M&A Arbitrage: Confessions of a Former Arb

One of the things that public company sellers learn quickly is how announcing a deal often transforms their shareholder base.  The board & management may picture a base comprised of long-term investors, but the truth is that many of these investors lock in their gains & sell out upon the announcement of a deal.

The folks on the buy-side of those trades are often “Arbs.” These are short term speculators focused on maximizing the value they can squeeze out of the stock – not based on the company’s performance, but on the risks and potential upside of the deal.  Arbs operate in the shadows, and that’s part of what makes this article by former Arb Ira Gersky so interesting. Here’s an excerpt with some pretty frank talk to CEOs about the expectations of their new owners:

While you may view the Arbs as a loathsome bunch of short-term hedge funds with no regard for the company beyond the deal, you need them on your side. Arbs are well resourced, highly skilled and control billions in capital. Not only can Arbs help provide critical market information, they can influence the ultimate outcome of your transaction.

Your stock, which the Arbs now own, trades at premium to its standalone value; absent a deal, it would revert to its unaffected value. Since Arbs are picking up nickels in front of the proverbial steamroller, the ever-present risk of a steep drawdown makes Arbs highly reactionary to new data points. Their bet centers on how much money could be made or lost from now until the deal close or break.
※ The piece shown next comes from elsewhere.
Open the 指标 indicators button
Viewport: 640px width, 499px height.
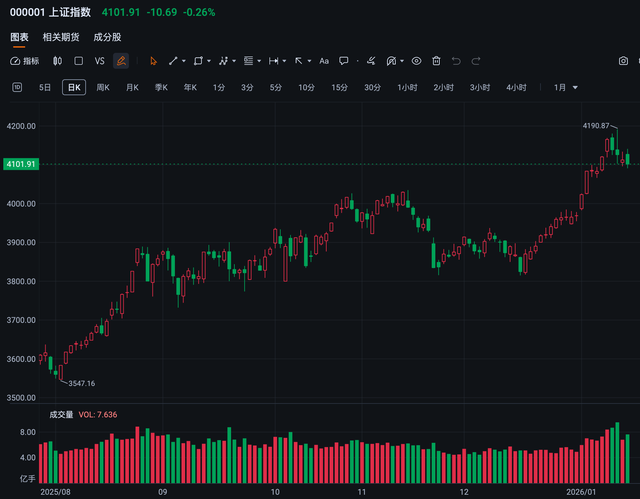pyautogui.click(x=25, y=61)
Arbs seek answers to the basic questions: “Will the deal close? When will the deal close? What are the variables? How much am I risking?”
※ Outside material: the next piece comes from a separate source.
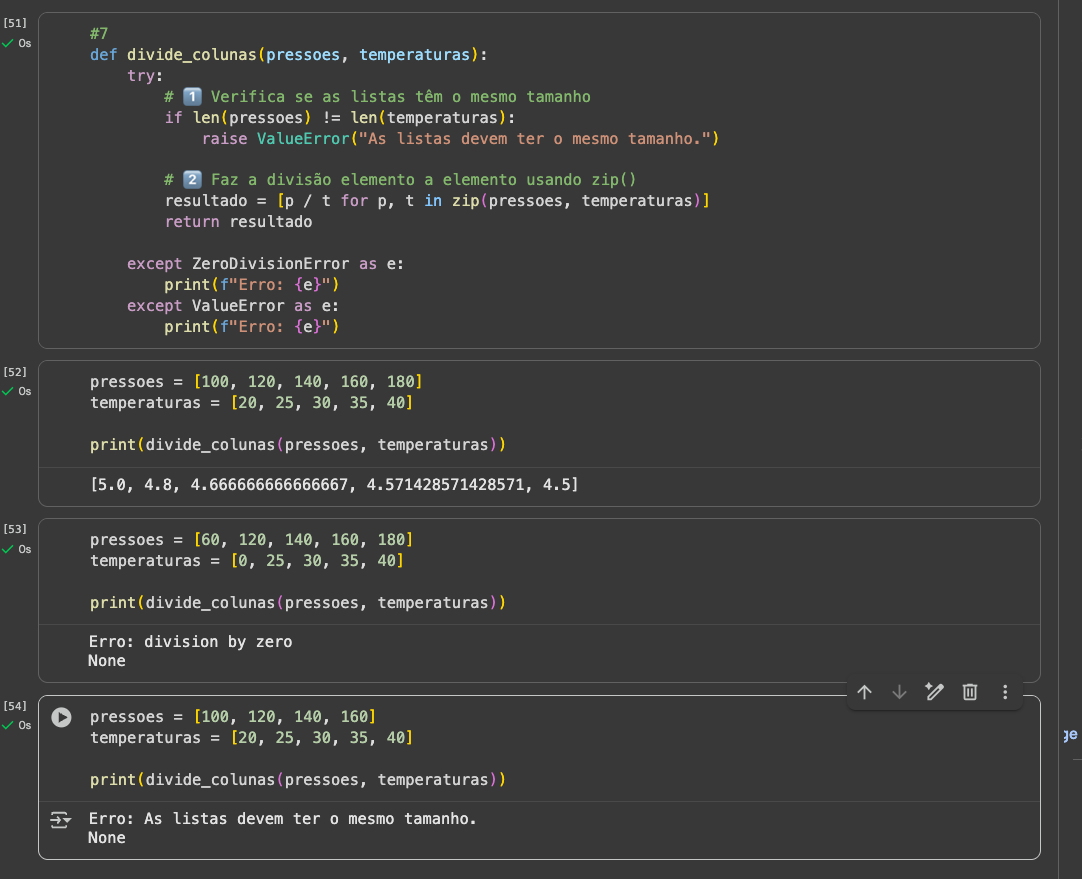Place cursor in divide_colunas function definition line
This screenshot has width=1082, height=879.
(288, 55)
Arbs focus like laser beams on significant conditions & any developments that might affect the certainty of the deal closing. That means CEOs should expect a lot of probing phone calls about the status of the deal. The article goes on to discuss the key things that CEOs should keep in mind when dealing with inquiries from Arbs, including how to avoid the “Arb scrum” – which involves being surrounded by a howling pack of arbs at any public appearance – by using your IR folks as bouncers.